The arbitration procedure
On November 9, 2021, the UK government introduced the draft Commercial Rent (Coronavirus) Bill (the Bill) that sets out how the arbitration procedure will work, which is broadly as follows:
- It will be available to both landlords and tenants that have been unable to reach an agreement on unpaid “protected” rent that fell due during the “protected period.”
- In England, this means the period between 21 March 2020 and 18 July 2021, during which the whole or part of the business or premises were subject to a closure or restriction requirement (taking into account the difference in requirements between different business sectors).
- Parties wishing to make use of the procedure must refer the matter to arbitration within six months of the Bill becoming law (it is expected to become law at the end of March 2022).
- During this period, landlords will be unable to forfeit the lease, use commercial rent arrears recovery, or bring a debt claim to recover the protected debt. Currently, debt claims can still be issued, but once the Bill is passed, a party can apply to stay such proceedings if they commenced on or after November 10, 2021.

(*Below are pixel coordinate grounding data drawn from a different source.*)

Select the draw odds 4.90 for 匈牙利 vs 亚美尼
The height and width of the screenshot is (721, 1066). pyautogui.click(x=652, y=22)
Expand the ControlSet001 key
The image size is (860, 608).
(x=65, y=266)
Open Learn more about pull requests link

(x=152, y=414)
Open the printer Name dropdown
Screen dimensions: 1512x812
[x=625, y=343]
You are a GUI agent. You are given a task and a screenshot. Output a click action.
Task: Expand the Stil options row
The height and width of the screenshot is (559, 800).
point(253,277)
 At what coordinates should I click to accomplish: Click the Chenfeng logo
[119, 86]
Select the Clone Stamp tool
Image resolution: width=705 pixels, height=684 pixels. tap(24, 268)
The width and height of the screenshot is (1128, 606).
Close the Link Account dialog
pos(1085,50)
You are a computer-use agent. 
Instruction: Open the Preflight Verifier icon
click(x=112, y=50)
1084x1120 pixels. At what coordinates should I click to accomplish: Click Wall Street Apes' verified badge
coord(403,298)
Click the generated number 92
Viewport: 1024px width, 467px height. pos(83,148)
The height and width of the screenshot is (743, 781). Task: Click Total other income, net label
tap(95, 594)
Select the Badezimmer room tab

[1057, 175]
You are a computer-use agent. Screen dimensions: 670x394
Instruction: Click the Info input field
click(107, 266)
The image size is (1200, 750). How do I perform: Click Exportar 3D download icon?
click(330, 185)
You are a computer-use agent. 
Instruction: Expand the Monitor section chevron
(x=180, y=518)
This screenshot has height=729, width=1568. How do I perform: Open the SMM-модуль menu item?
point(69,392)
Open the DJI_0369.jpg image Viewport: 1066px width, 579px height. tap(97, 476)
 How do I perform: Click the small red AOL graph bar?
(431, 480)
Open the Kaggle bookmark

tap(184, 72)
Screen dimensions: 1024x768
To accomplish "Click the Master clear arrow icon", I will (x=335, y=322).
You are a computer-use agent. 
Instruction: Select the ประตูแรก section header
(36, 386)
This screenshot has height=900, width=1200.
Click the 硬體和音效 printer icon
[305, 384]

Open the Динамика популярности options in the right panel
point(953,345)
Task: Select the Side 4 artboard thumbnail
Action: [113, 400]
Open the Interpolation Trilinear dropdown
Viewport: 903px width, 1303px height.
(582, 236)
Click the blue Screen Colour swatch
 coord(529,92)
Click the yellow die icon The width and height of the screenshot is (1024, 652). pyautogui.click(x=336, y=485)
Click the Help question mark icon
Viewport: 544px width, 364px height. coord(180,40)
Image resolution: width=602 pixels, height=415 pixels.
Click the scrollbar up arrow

- Arbitration cannot be used where the tenant is already subject to a company voluntary arrangement, scheme of arrangement, or restructuring plan. Arbitration will also be unavailable for tenants that are not viable and would not become viable even with the arbitrator’s intervention.
After considering the proposals submitted by the parties, the arbitrator will make an award guided by the following principles:
- The award should preserve (or restore and preserve) the viability of the tenant’s business, so far as is consistent with preserving the landlord’s solvency.
- The tenant should pay its debt in full and without delay, so far as is consistent with the first principle.
While these principles are helpful, the assessment of whether a business is viable and solvent will likely mean that parties incur significant legal and expert costs as part of their submissions.